When getting bad medical test results, it can be easier to hear them from a primary care physician or some other medical professional with whom you already have an established relationship. It is very common practice for testing physicians (such as lab technicians and radiologists) to communicate test results to treating doctors, who then pass the info on to patients.
But as it turns out, this practice commonly leads to communication errors with patients, missed diagnoses or delayed diagnoses. If given the choice, most of us would prefer getting accurate results from someone we didn’t know to getting inaccurate results from our own doctor (or missing results altogether).

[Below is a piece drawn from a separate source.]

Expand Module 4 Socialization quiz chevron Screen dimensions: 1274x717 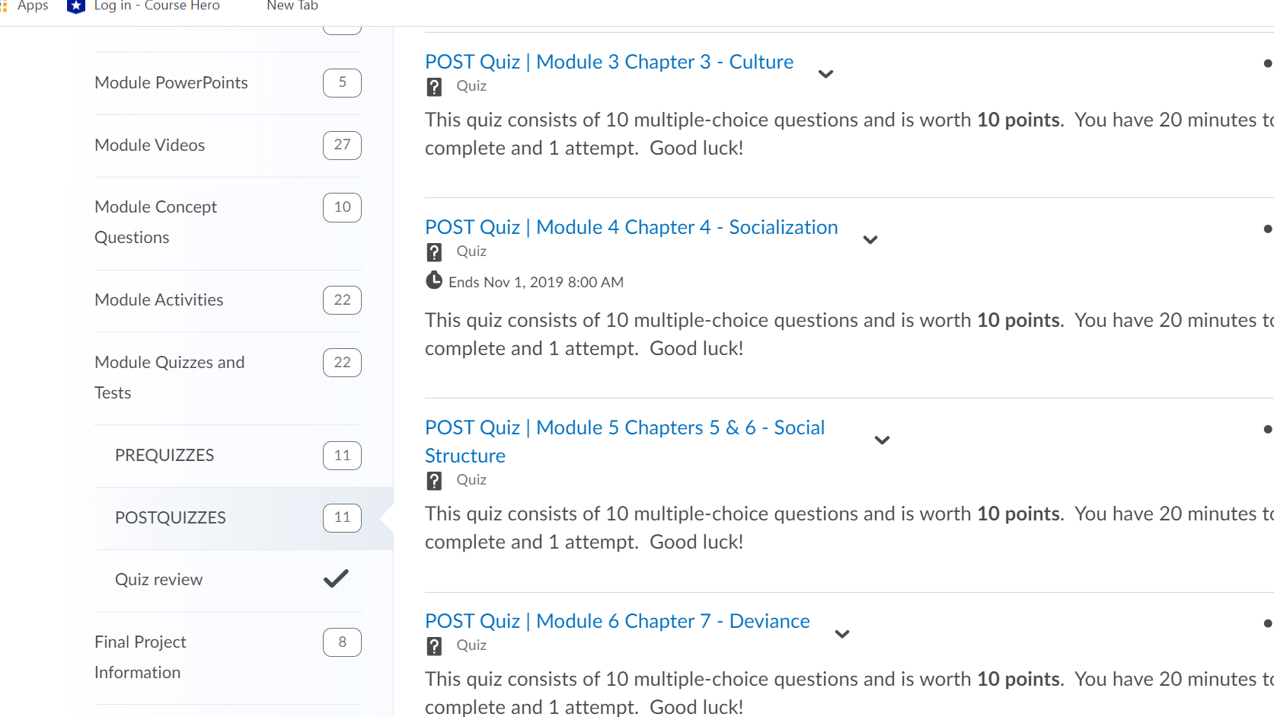pyautogui.click(x=870, y=240)
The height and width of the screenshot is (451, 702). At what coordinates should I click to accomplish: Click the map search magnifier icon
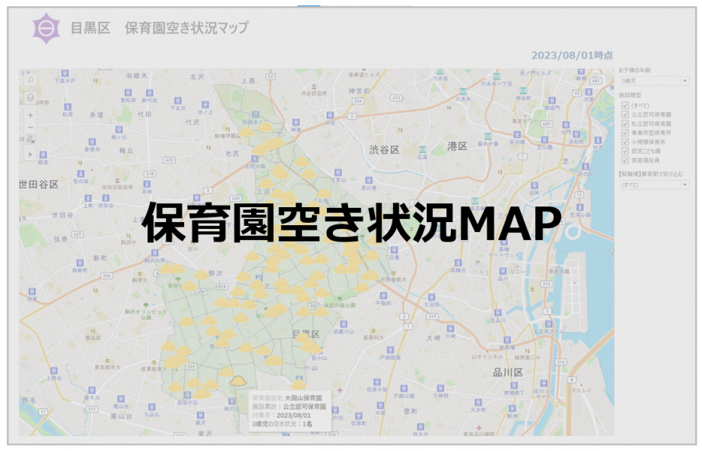(x=30, y=79)
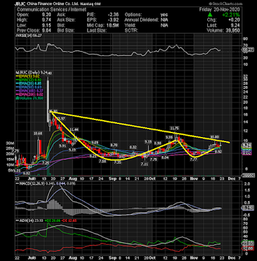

This was the subject of a recent op-ed by a Yale School of Medicine professor of pathology. She describes herself as a pathologist “who deals specifically with discovering ways to avoid diagnostic error,” and she believes that many of these errors could be avoided if testing physicians simply communicated directly with patients rather than using the treating physician as an intermediary.
Here are two common reasons why this communication chain can lead to errors or missed information:
Medicine is getting more specialized: There are a wide variety of tests and images that are utilized these days, and treating physicians typically cannot be as knowledgeable or proficient with test results as the doctors who actually conducted the tests. They may look at results on paper but misinterpret data or overlook important details.
Patients don’t always see the same doctors: If you go the emergency room, you’ll be treated by whichever doctor can see you first. You likely will have no idea who this doctor is. He may order test results that will be returned to him, by which point you may already have gone home. If you come into the ER a couple days later, you may have a different doctor who doesn’t know that you are waiting on test results. There are no guarantees that anyone will contact you about results after you leave.
The article’s author strongly advocates instituting the practice of direct reporting between testing physicians and patients. In cases where it would make sense to do so, treating physicians can also be present for the conversation. This is the easiest and most direct way to ensure that information makes it to the patient and is delivered/interpreted correctly.
Pennsylvania is slightly further along in this goal than other states after passing “The Patient Test Result Information Act.” It mandates that imaging centers inform patients within 20 days if there are “significant findings” in test results. But this bill doesn’t do enough to tackle the problem, and it exempts emergency room imaging altogether.
Until or unless commonsense protocols like direct reporting are widely adopted, we can be sure that missed and delayed diagnoses will continue to be major problems for patients.